▶ **Collected data entries**
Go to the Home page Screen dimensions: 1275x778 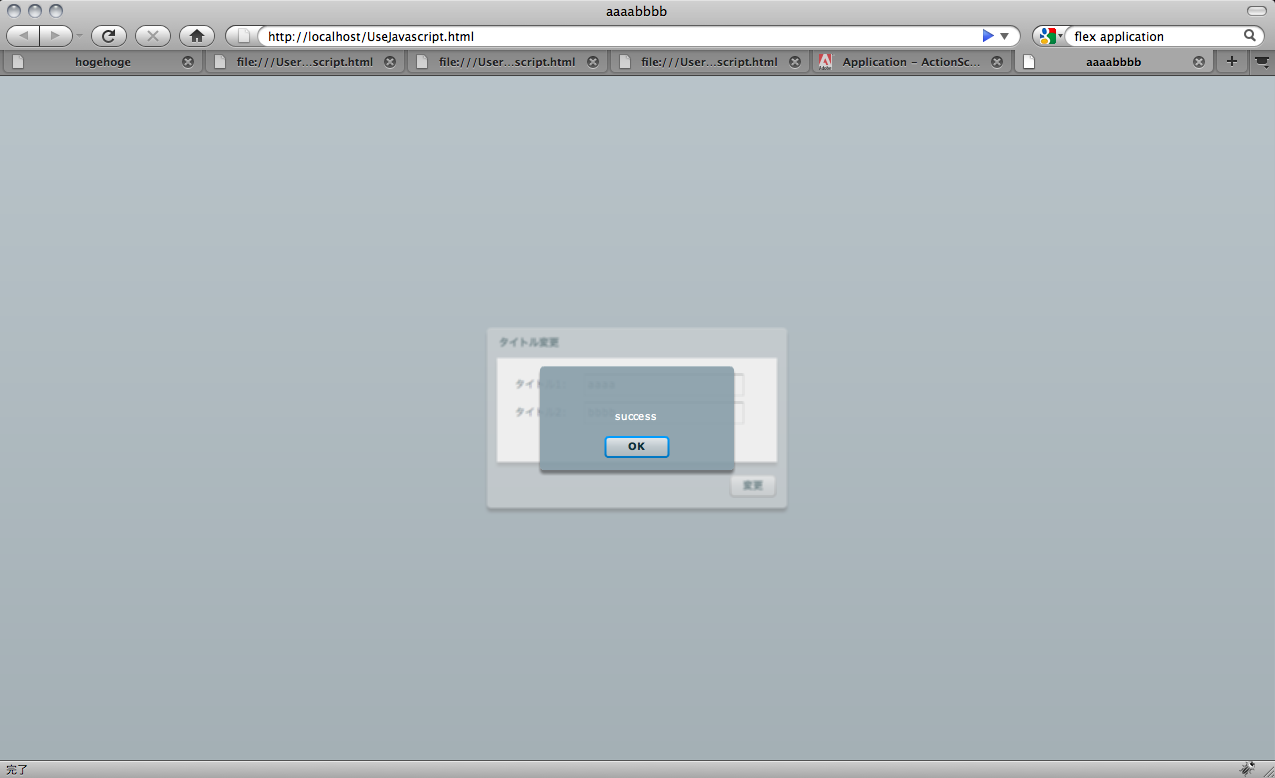click(197, 36)
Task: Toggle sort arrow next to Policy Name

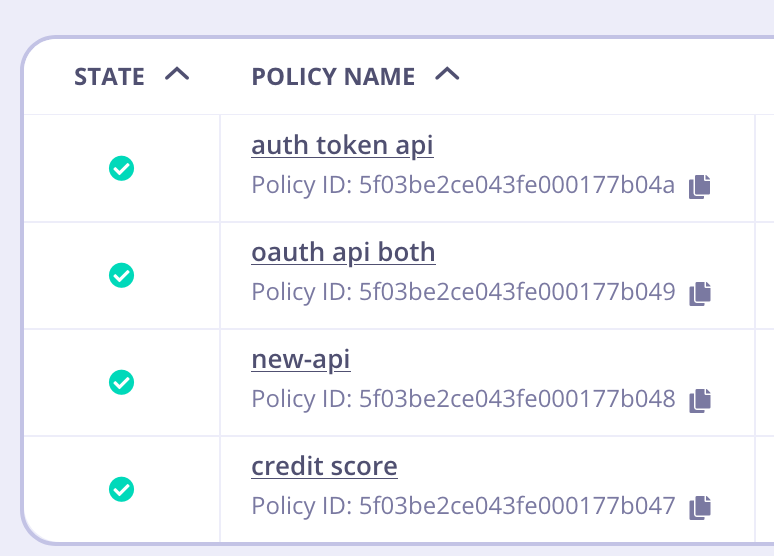Action: tap(447, 75)
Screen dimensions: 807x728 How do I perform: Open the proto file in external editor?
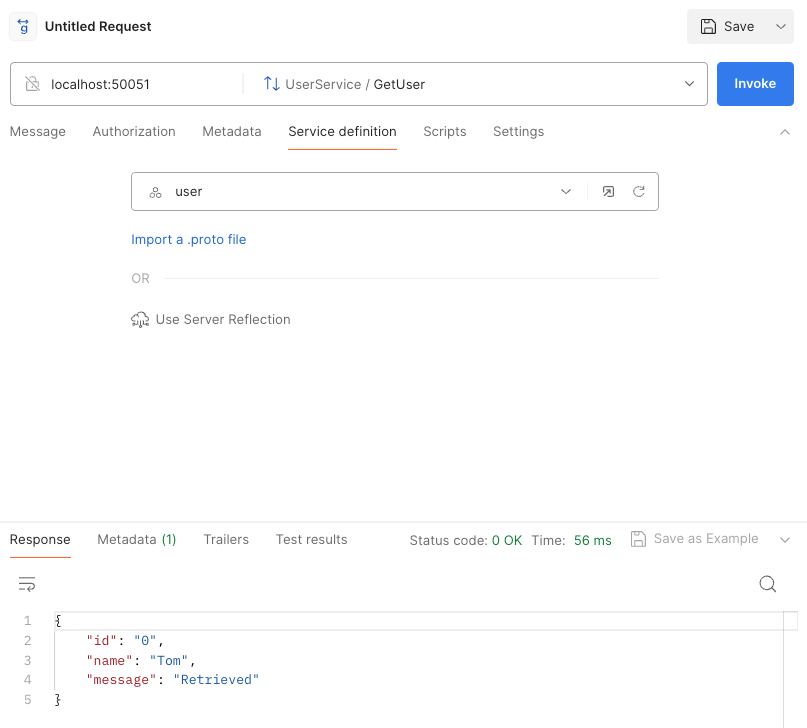click(608, 191)
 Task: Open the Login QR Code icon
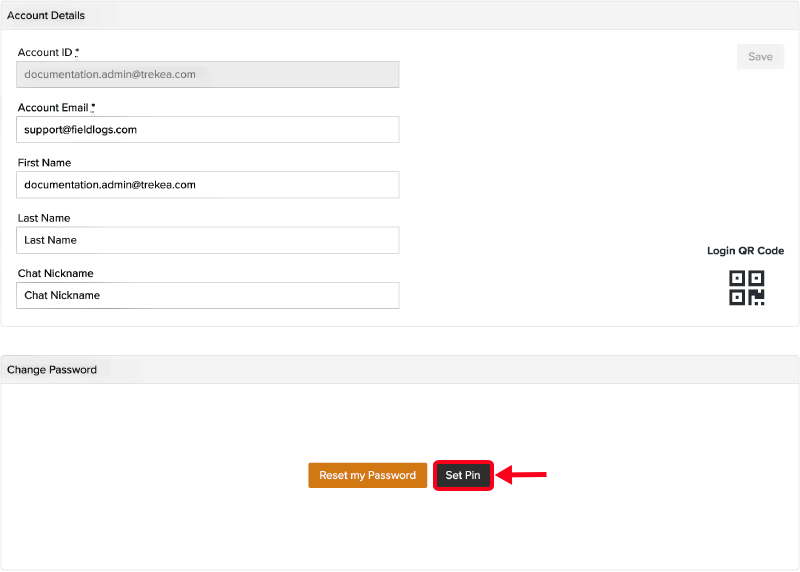pyautogui.click(x=746, y=288)
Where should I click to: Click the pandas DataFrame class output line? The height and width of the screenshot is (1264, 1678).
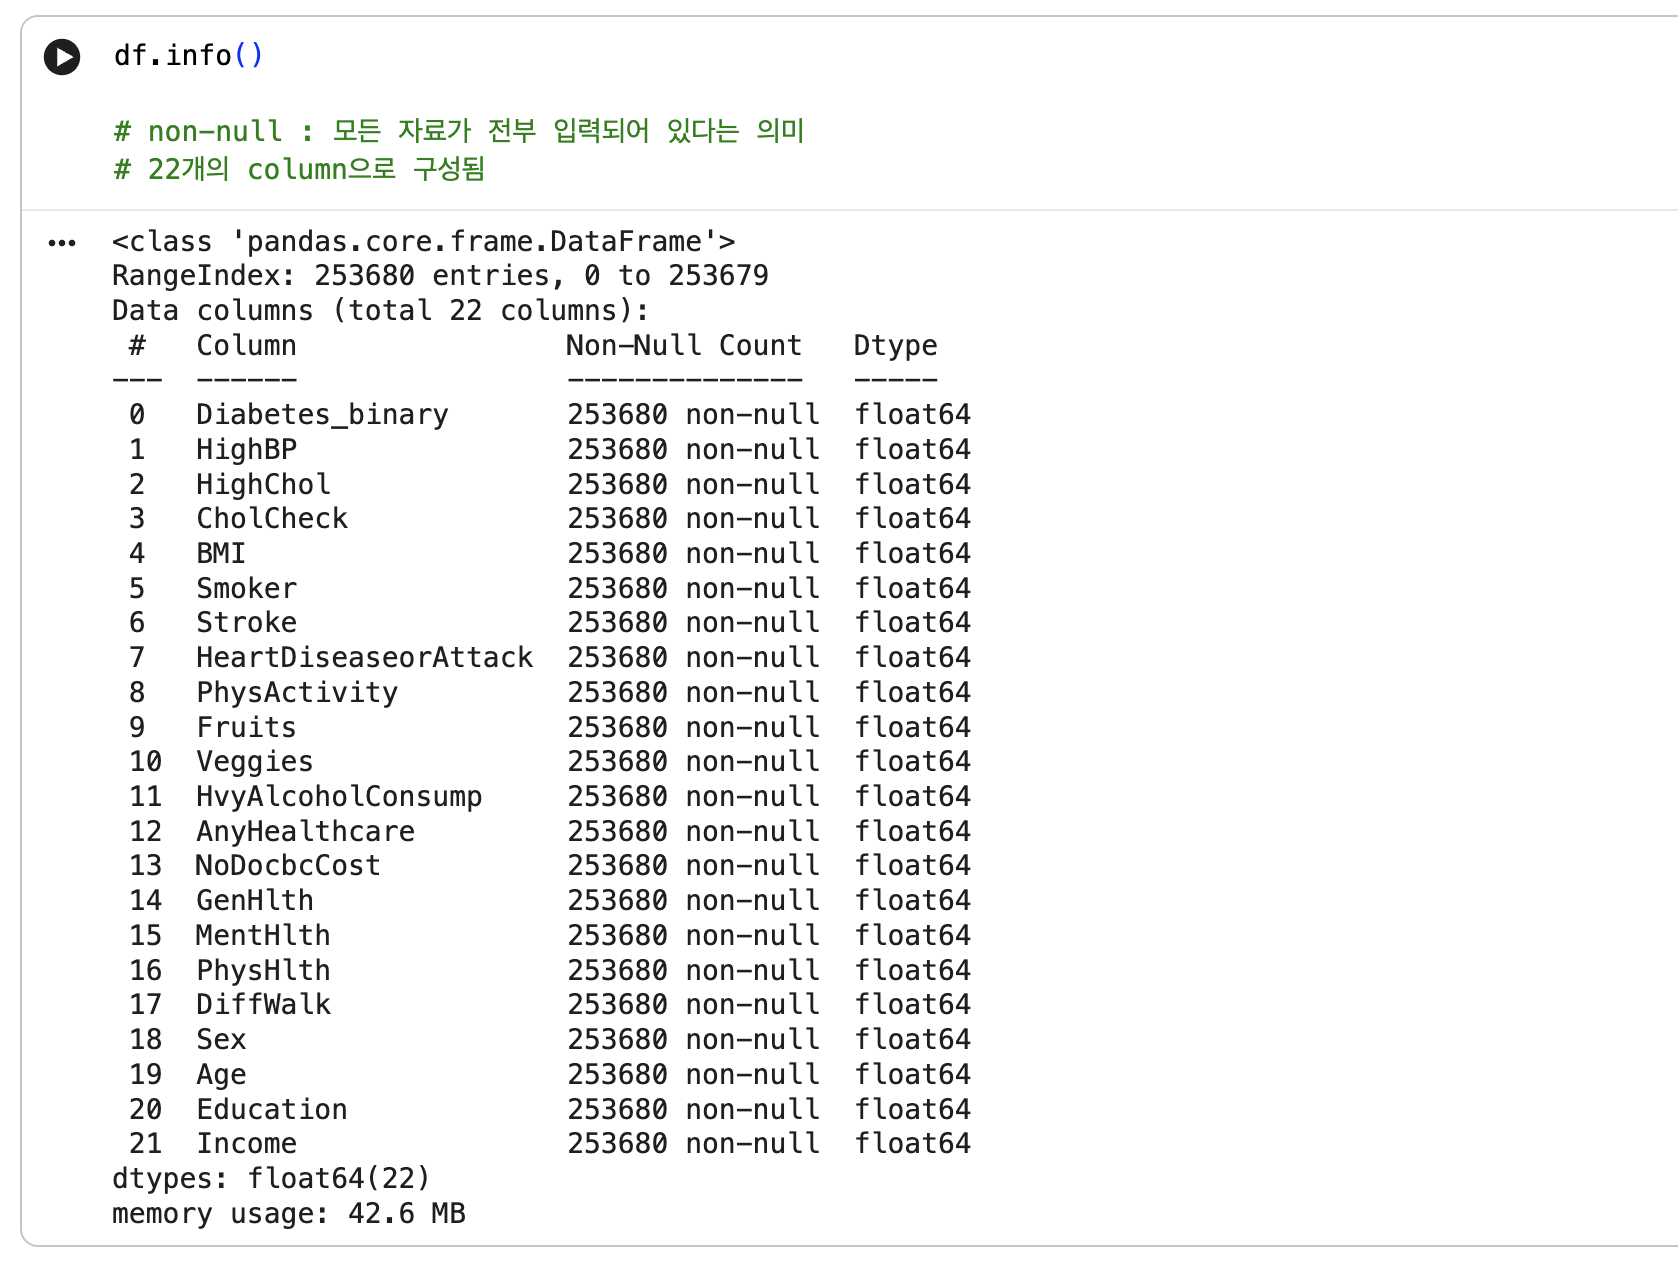(x=424, y=242)
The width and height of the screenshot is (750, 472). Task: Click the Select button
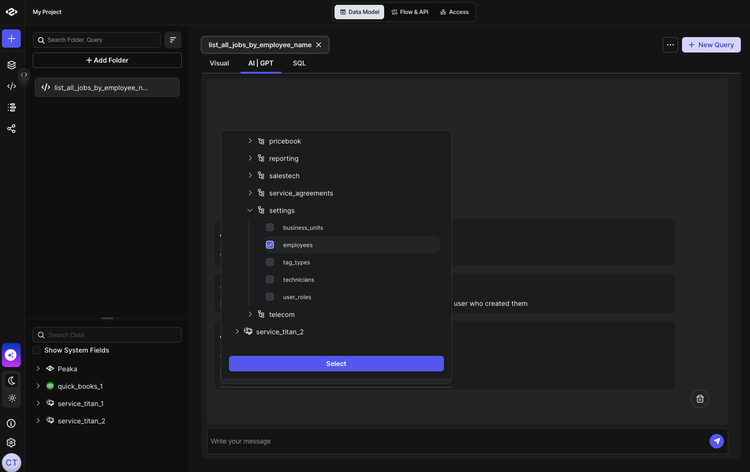pos(336,364)
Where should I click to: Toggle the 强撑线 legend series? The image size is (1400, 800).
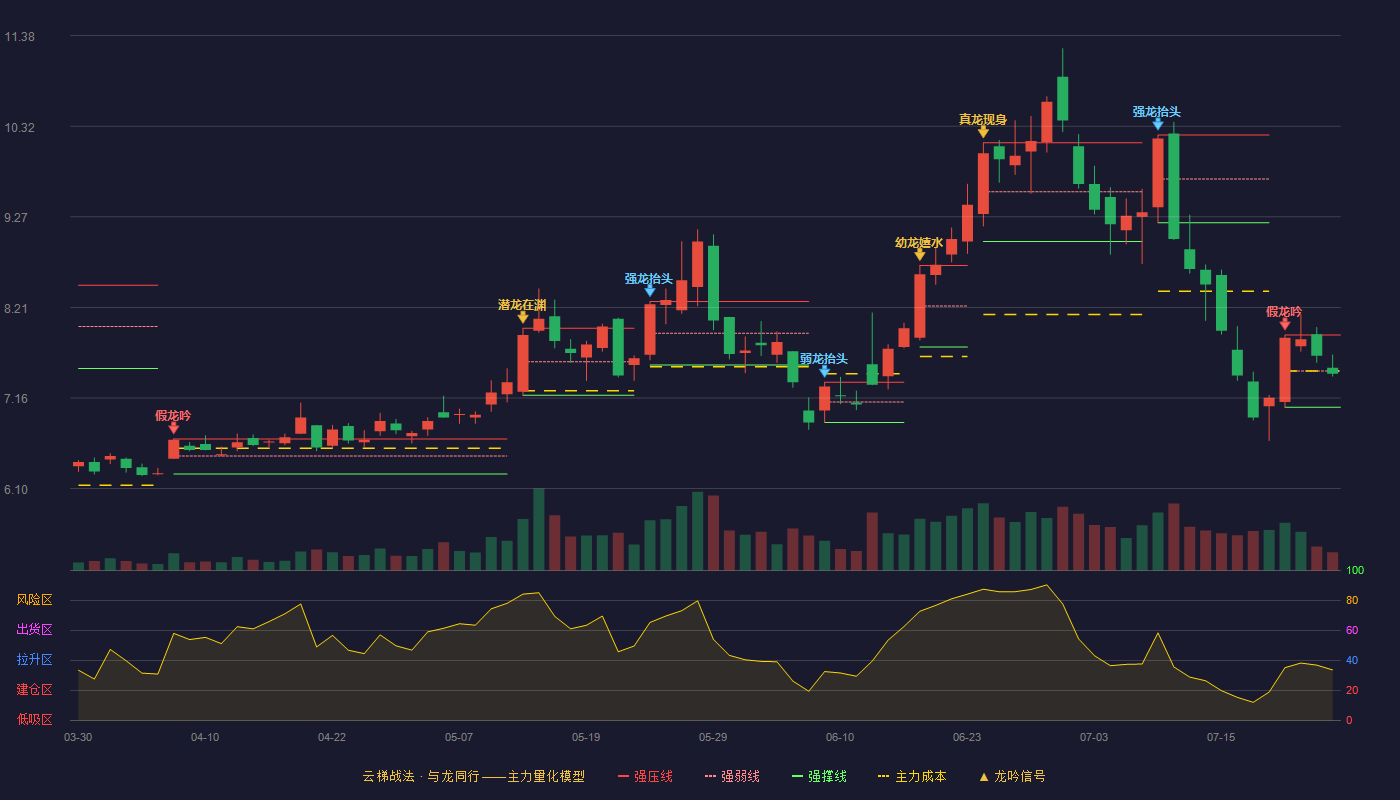[x=819, y=776]
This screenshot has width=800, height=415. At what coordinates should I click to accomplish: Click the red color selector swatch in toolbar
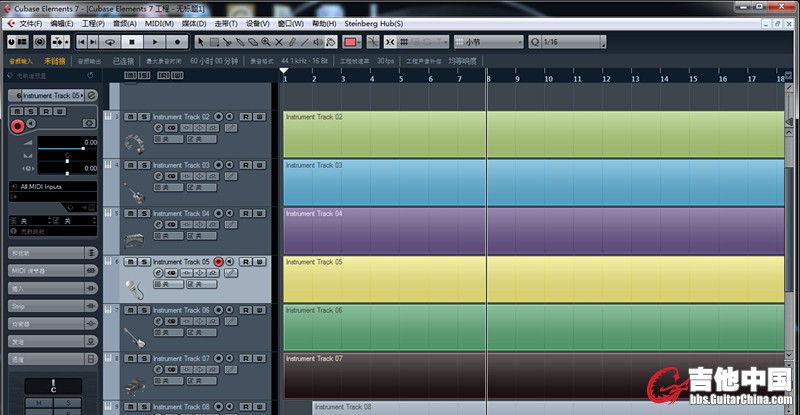point(350,42)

▶ **Exercise prompt**
Please transcribe exactly the lines from the one containing "This screenshot has" through the last line of the records above, both included, and leave out every picture.

▶ **Result of the exercise**
This screenshot has width=800, height=415. At what coordinates should I click to accomplish: Click the red color selector swatch in toolbar
point(350,42)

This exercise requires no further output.